Theoretical and Practical Implications
Industry Difficulty and Model-Industry Interaction
- Industry Difficulty Analysis (Figure 12): Easiest industries are Business & Enterprise (avg 70.1%) and Public Service & Governance (69.4%); hardest are Transportation & Logistics (56.2%) and Education & Culture (57.6%).
- Each model has a distinct occupational capability profile:
- Gemini 3.1 Pro excels in knowledge-intensive domains (Education, Science).
- Claude Opus 4.6 excels in operational domains (Transportation, Business).
- Qwen 3.5 Plus excels in consumer-facing domains (Commerce, Healthcare).
- Practical Implication: Organizations should select agent models based on specific industry needs, not just aggregate rankings.
Case Studies Illustrating Agent Capabilities and Failures
The paper includes detailed case studies (Figures 13-17) illustrating:
- Proactive constraint monitoring vs. violation (Last-Mile Delivery).
- Skipped verification failure mode (Fish Farm Water Quality Control).
- Procedural ordering errors (Building Inspection Compliance).
- Fault resilience differences under explicit (E1) and implicit (E2) faults.
Conclusion
OCCUBENCH is the first benchmark to systematically evaluate AI agents on real-world professional tasks across a broad spectrum of industries and domains via Language World Models. Key conclusions:
- Cross-industry evaluation is essential: No single model dominates, revealing unique capability profiles invisible to single-domain benchmarks.
- Environmental robustness is a critical gap: Agents struggle significantly, especially with implicit faults lacking error signals.
- Scaling benefits are consistent: Larger models, newer generations, and increased reasoning effort reliably improve performance.
- Simulator quality is crucial for LWM-based evaluation: While strong agents aren't necessarily good simulators, using a capable simulator yields reliable agent rankings (85.7% pairwise agreement).
Limitations:
- LWM simulation fidelity: Evaluates decision-making process rather than handling exact real-world data values.

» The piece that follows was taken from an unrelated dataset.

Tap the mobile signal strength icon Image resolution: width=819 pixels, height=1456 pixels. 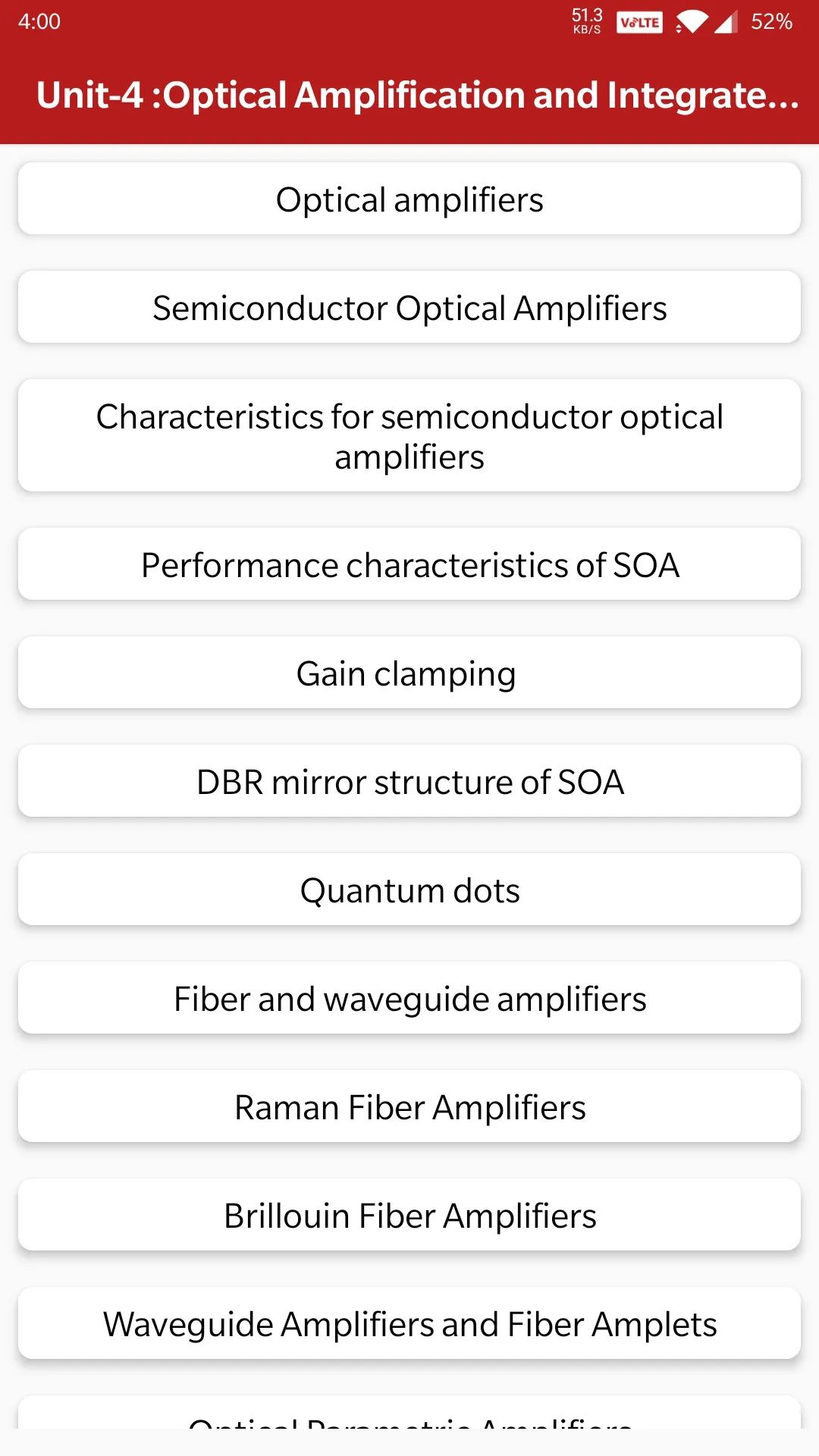click(x=726, y=22)
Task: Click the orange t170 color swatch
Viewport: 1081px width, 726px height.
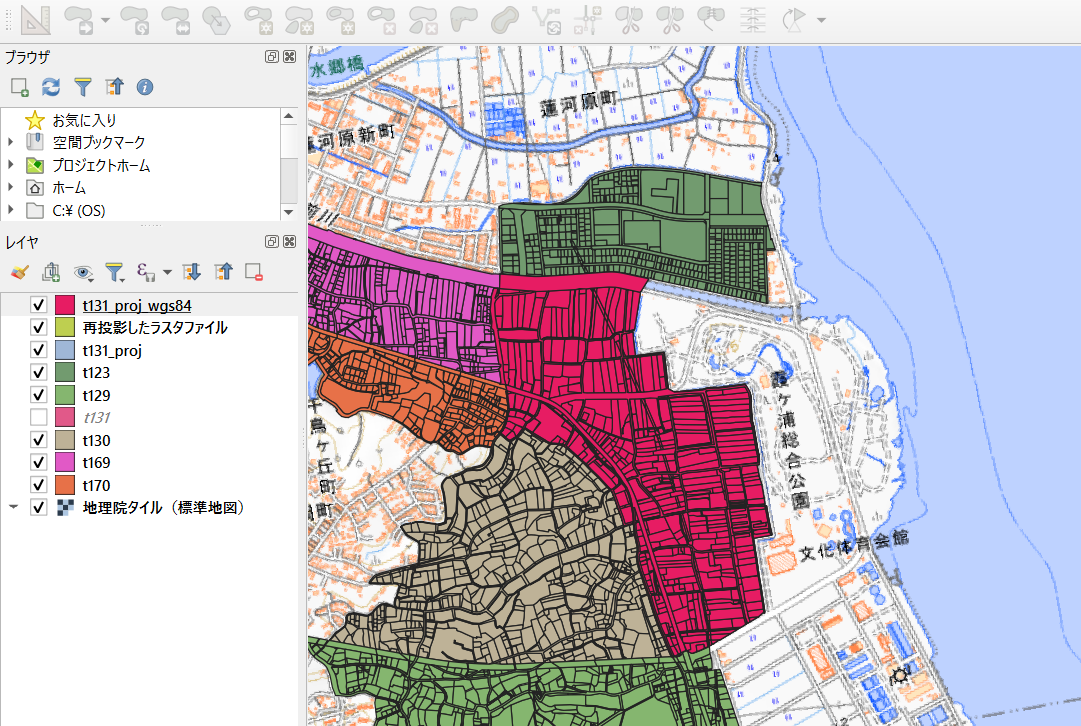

- Simulator dependence: Evaluation results are tied to the specific simulator used.
Future Directions: OCCUBENCH provides a framework for a richer evaluation paradigm that considers cross-industry specialization and environmental resilience, moving beyond simple task completion metrics.